The world is certainly in panic mode. Even doctors and other medical personnel are scared, which accounts for the rising body count of mysterious deaths in several places. The husband of a pregnant Mrs. Comfort Adefila detected she had a steaming temperature in the night. Two hospitals in Lagos rejected the pregnant woman for fear she might have contracted COVID-19. And as her desperate husband drove towards a third hospital, the woman died en route. With doctors shirking consultations to routine ailments in patients, common ailments can quickly inflict capital damage. With about 8,000 confirmed COVID-19 cases, Nigeria has about 750 deaths. Health minister Dr. Osagie Ehanire said the other day that 70 percent of Nigerians dying from the novel Coronavirus had histories of hypertension, diabetes, kidney disease, HIV, cancer, and tuberculosis. Half the number died at home.

Oh, by the way, Bunmi finally gave in to friends who kept taunting him, “You want to wait for government, for NCDC, to bring an ambulance to evacuate you? You will just die for nothing! Help yourself!” The man embarked on self-treatment through local herbs that his friends encouraged his wife to prepare for him: So far, so good.

And instead of this long wait for NCDC and Godot, Bunmi’s way may just prove the best way: Self-help!

Our collective strength against this disease certainly lies in the decentralisation and demystification of solution centres. We must encourage personal DIY and First Aid initiatives, followed by primary, secondary and tertiary bus stops in the formal healthcare. This leaves the isolation centres free to tackle the most fatal cases.
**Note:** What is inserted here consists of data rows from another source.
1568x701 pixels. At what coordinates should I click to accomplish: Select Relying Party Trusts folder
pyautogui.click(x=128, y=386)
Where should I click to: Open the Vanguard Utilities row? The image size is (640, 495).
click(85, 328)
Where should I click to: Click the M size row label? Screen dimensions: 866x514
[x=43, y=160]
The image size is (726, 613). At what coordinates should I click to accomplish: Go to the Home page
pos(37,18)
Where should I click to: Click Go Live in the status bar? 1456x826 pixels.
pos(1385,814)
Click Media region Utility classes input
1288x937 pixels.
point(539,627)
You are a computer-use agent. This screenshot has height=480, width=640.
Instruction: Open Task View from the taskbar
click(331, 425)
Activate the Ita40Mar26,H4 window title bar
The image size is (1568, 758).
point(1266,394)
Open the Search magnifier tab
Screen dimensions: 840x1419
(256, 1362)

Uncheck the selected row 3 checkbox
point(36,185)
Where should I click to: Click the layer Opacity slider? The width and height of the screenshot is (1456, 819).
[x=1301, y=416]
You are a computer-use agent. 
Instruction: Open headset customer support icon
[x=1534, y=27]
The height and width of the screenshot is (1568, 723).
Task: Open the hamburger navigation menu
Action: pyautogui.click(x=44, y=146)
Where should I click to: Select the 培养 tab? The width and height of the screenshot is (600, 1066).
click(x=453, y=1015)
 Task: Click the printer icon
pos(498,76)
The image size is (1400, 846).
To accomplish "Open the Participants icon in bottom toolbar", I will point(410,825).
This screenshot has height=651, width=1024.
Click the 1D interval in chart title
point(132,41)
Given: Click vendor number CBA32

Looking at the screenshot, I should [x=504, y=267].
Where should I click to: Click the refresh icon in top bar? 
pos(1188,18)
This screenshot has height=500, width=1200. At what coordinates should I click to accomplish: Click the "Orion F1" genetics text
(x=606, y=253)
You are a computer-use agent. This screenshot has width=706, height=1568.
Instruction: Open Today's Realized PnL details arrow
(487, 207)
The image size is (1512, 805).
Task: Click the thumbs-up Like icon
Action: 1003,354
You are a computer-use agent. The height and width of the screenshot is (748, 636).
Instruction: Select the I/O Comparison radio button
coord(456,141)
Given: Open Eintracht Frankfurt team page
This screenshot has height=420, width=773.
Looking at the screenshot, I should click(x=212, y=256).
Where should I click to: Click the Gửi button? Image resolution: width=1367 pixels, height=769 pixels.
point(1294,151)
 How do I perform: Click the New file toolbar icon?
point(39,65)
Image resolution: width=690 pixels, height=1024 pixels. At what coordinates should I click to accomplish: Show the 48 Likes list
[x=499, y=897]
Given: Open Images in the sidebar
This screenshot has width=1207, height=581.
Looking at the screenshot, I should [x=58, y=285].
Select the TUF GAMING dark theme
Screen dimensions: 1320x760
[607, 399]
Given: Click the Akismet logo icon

To make things easy, doctors say COVID-19 has a 14-day maturity period and could hardly become a killer before then. In years past, radio jingles advertising over-the-counter medicines ended with,

“If symptoms persist after three days, consult your doctor.”

In the war against this modern disease, we may just find succour in that classical slogan.

Oboagwina, a journalist, wrote from Lagos.